Oui, absolument. En 2019, Nestlé avait inauguré un institut spécialisé dans les emballages. Le nouvel institut de sciences agricoles recherche les technologies du futur, car la transition vers un système régénératif induit des changements à grande échelle dans la culture et la production des matières premières agricoles. La science, très active dans ce domaine, sait apporter des solutions respectueuses de l’environnement. Nous travaillons en ce sens avec des universités, des start-up et des scientifiques, sur des solutions régénératives implémentables à grande échelle. Pour les fermes laitières, nous nous intéressons plus particulièrement à la réduction du méthane émis par la digestion de la vache, puis des autres gaz émis dans la production du fourrage ou dans le transport du lait. Cela demande de nourrir différemment les vaches, avec des compléments alimentaires réduisant la production de méthane, et d’amorcer l’agriculture régénérative du fourrage. Il y a plein d'autres domaines de recherche, comme la résilience au climat des plants de café et de cacao. Les solutions les plus prometteuses sont d’abord testées en laboratoire avant d’être mises en pratique dans des fermes de recherche, afin de s’assurer de leur sécurité et de leur efficacité à l’aune d’un déploiement plus large.

Comment Nestlé réussit-il à allier sa pédagogie « Manger mieux et local » à son activité internationale ?
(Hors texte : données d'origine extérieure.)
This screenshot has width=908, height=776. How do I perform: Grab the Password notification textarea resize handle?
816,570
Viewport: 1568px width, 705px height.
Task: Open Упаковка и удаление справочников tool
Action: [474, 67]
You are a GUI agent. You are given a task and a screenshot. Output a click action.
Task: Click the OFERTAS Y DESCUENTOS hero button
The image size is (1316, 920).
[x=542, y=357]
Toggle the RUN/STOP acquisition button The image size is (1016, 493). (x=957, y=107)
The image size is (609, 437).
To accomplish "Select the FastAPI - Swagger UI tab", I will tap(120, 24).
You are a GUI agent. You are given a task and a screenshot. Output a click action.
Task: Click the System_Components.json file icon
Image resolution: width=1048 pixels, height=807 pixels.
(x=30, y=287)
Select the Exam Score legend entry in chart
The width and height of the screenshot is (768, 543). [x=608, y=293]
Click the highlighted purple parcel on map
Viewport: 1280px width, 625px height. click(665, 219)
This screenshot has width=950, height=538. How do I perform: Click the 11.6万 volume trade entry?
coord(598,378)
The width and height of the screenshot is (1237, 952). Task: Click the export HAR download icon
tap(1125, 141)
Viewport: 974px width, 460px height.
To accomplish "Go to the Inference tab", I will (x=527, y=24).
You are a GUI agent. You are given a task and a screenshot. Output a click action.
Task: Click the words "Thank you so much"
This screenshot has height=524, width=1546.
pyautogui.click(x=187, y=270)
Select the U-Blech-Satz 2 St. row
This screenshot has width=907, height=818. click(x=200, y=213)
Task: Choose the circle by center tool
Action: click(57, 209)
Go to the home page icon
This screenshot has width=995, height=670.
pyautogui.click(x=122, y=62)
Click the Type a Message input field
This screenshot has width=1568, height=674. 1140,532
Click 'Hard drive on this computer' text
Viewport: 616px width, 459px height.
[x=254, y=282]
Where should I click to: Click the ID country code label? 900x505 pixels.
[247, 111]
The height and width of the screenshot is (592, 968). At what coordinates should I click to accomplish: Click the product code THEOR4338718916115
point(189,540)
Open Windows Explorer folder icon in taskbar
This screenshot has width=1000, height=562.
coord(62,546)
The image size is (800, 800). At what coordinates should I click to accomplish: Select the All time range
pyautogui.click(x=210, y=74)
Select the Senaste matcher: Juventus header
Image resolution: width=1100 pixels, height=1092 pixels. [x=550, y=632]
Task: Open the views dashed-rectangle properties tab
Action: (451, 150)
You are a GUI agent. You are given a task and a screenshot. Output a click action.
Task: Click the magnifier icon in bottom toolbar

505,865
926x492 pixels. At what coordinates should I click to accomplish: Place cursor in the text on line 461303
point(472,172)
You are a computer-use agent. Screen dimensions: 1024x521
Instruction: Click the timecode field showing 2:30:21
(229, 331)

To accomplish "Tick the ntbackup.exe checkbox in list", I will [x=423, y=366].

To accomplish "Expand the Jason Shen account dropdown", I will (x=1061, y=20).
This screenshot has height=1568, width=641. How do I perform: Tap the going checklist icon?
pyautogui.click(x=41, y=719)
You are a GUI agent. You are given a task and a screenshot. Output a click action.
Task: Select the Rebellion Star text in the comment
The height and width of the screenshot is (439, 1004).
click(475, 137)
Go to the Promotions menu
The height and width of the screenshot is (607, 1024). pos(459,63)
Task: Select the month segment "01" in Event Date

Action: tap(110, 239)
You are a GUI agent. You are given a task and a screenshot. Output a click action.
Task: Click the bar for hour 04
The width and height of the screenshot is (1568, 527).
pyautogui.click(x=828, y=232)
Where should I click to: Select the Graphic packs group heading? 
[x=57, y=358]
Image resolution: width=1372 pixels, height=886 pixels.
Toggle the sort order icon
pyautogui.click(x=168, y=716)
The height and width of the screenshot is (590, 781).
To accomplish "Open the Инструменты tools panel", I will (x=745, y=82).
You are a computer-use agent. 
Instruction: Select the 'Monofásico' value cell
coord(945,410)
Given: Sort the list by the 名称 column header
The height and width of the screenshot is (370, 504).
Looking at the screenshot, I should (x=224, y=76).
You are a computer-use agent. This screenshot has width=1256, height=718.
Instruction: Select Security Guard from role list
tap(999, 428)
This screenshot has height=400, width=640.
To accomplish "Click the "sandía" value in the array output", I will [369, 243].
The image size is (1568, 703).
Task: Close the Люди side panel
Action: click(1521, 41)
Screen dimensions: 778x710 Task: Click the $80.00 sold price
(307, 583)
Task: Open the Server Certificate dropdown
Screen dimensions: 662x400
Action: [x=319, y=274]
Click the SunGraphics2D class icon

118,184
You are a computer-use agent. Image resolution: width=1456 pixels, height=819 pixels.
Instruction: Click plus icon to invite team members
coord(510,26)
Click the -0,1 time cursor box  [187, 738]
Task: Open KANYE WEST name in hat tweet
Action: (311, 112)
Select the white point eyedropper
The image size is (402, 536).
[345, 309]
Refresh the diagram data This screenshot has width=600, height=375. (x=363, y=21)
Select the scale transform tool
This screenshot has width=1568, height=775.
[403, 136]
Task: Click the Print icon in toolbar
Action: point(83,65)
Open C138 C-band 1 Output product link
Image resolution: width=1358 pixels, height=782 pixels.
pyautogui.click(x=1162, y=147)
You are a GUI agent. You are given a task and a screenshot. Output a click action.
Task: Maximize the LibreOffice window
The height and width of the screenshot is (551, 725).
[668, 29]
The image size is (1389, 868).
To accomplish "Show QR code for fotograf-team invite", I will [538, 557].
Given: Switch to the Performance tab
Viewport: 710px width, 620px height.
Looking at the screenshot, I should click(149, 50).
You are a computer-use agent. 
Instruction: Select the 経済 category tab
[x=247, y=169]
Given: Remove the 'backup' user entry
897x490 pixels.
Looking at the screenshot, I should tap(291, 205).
On imagine toujours Nestlé comme un gros groupe mondial, mais c’est aussi la somme de ses filiales. Nos produits sont vendus dans plus de 196 pays, dont plus de 85 où nous avons des usines, et plus de 25 (Brésil, Inde, Pakistan, Indonésie…) où nous sommes en relation directe avec les fermiers, qui livrent le lait aux usines Nestlé. Les fermes sont possédées par les agriculteurs, ou regroupées en coopératives. En Europe, en Nouvelle-Zélande ou aux États-Unis, par exemple, nous achetons du lait et des spécialités laitières à des fournisseurs. En consommant un produit Nestlé en Inde, on donne de l'emploi aux Indiens et on contribue à l’agriculture locale. Bien sûr, il y a des matières premières importées, comme le café ou le cacao, mais la majorité de la chaîne de valeur est très locale, aussi car les profils de goût sont très différents d’un pays à l’autre, même sur la même marque. Un KitKat® au Japon n'est pas le même qu’en Europe. Certains préfèrent un chocolat plus sucré ou plus corsé. Là où se développe une nouvelle demande consommateur, nous développons de nouveaux produits, comme actuellement avec les produits à base de plantes : burgers végétaux Garden Gourmet, KitKat® Vegan...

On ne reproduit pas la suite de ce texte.